Beginning Tuesday, October 18, Graham can begin practicing with the Eagles who have three weeks (until Tuesday, October 8) to decide whether they want to activate the player or place them on season-ending Injured Reserve. During those three weeks, Graham cannot appear in a game unless he is taken off the PUP list and placed on the active roster. 

On the week of October 17, the Eagles will be going into a bye. Traditionally, Andy Reid gives the team that week off, but it would be difficult to imagine Graham taking the break after spending 10 months rehabbing from knee surgery. The second-year end has been preparing for this moment with unwavering tenacity.

"I know this defense inside-out," Graham confidently said. "I pay attention every day, I go over it with myself, and I talk to (defensive line coach Jim Washburn). The scheme isn't really that complicated. He just wants you to give effort and come off the snap hard. And when you come off like that, you'll be able to stop the run and just react. That's what I'm good at, reacting.

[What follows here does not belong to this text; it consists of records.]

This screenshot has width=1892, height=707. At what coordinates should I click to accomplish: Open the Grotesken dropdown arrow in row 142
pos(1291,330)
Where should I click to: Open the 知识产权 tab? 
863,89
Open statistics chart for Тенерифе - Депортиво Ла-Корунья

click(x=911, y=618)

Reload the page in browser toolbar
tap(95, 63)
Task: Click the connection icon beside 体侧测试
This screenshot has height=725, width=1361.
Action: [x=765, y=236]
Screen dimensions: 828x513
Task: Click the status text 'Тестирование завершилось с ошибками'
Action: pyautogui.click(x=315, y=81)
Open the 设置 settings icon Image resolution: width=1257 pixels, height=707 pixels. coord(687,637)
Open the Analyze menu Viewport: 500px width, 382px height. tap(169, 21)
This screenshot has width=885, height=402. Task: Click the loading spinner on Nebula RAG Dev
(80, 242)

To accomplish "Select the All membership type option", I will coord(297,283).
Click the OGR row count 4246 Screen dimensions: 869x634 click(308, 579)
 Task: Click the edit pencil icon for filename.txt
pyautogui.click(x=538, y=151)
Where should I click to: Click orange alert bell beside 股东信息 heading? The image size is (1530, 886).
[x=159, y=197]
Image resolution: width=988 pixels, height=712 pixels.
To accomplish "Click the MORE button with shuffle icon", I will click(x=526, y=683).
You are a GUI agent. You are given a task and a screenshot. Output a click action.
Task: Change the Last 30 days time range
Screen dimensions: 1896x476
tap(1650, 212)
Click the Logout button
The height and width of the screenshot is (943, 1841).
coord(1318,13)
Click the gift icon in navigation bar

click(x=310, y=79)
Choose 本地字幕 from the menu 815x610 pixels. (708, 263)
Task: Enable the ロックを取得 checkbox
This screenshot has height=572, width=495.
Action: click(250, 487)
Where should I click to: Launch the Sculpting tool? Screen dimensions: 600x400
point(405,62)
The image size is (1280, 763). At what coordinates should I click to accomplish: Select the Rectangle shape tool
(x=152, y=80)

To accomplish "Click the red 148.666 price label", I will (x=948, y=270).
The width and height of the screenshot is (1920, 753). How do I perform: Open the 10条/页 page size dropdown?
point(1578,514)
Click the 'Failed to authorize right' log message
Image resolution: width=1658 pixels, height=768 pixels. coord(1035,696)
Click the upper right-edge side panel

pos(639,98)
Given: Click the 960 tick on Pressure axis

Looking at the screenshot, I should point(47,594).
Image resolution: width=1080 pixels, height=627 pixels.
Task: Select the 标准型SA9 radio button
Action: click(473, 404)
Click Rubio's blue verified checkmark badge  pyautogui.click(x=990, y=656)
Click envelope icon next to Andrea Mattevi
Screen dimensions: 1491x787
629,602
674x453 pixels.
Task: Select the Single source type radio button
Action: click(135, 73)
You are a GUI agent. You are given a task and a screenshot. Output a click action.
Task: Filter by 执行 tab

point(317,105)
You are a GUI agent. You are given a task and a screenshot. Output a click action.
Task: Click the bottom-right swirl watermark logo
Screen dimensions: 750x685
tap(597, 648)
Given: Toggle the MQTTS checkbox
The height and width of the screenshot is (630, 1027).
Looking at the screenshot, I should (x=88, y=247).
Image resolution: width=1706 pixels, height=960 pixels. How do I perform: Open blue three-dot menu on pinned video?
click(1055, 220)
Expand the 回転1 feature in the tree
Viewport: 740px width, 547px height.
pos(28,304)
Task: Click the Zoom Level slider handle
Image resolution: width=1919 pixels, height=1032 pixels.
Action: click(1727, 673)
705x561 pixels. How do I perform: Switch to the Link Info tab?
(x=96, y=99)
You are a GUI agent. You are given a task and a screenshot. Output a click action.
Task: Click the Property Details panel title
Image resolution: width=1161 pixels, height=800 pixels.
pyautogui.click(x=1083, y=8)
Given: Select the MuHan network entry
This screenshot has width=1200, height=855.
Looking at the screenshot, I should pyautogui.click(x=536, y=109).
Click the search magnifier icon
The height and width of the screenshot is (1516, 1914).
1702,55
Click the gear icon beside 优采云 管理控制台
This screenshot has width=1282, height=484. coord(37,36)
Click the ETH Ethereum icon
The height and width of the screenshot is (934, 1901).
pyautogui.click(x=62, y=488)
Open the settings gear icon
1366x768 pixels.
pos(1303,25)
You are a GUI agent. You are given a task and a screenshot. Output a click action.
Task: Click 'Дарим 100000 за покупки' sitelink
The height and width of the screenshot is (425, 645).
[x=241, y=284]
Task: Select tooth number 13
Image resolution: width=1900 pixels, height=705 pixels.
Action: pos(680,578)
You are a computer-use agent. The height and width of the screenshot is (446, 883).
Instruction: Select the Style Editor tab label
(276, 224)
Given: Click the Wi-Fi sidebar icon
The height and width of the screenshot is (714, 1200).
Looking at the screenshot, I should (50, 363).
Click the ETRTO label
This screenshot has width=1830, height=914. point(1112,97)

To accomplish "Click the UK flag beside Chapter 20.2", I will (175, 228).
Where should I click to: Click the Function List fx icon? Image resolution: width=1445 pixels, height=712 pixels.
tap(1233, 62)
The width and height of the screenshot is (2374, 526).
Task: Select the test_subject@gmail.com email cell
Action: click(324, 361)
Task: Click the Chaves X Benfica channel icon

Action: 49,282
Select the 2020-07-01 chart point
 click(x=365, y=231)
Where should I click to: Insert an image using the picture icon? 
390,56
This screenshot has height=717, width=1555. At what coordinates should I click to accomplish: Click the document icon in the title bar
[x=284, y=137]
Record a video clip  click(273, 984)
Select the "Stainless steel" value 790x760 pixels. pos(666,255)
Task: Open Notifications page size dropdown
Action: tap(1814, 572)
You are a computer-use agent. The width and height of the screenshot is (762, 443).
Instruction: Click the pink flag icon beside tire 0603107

"When I played in the Senior Bowl, we ran this same wide-nine defensive front. I feel like it's a great fit for me because it really makes the most of the way I play. I come off every play like it's my last and I'm always just trying to get to the quarterback."

Graham's impressive career at Michigan and his showing in the 2010 Senior Bowl, in which he was named MVP after racking up three tackles-for-loss, two sacks, and a forced fumble in limited time, was enough for then-Titans, now-Eagles, defensive line coach Jim Washburn to rank Graham as the top pass-rusher in that year's draft. Now, Washburn will get to see what Graham can do in midnight green for the first time since being hired by the club in January.

The 6-2 end is aching to get back on the field, and wants, more than anything, to be able to play against the division-rival Cowboys, who are the Eagles' first opponent after Graham becomes eligible to come off of the PUP list. Having suffered his knee injury in the Eagles' win over Dallas last December, it would be special for the speed rusher if he were to came back and have a big game against the Cowboys.

"Three more weeks and I'll be back in the next game against Dallas," Graham assured. "I'm not missing that game."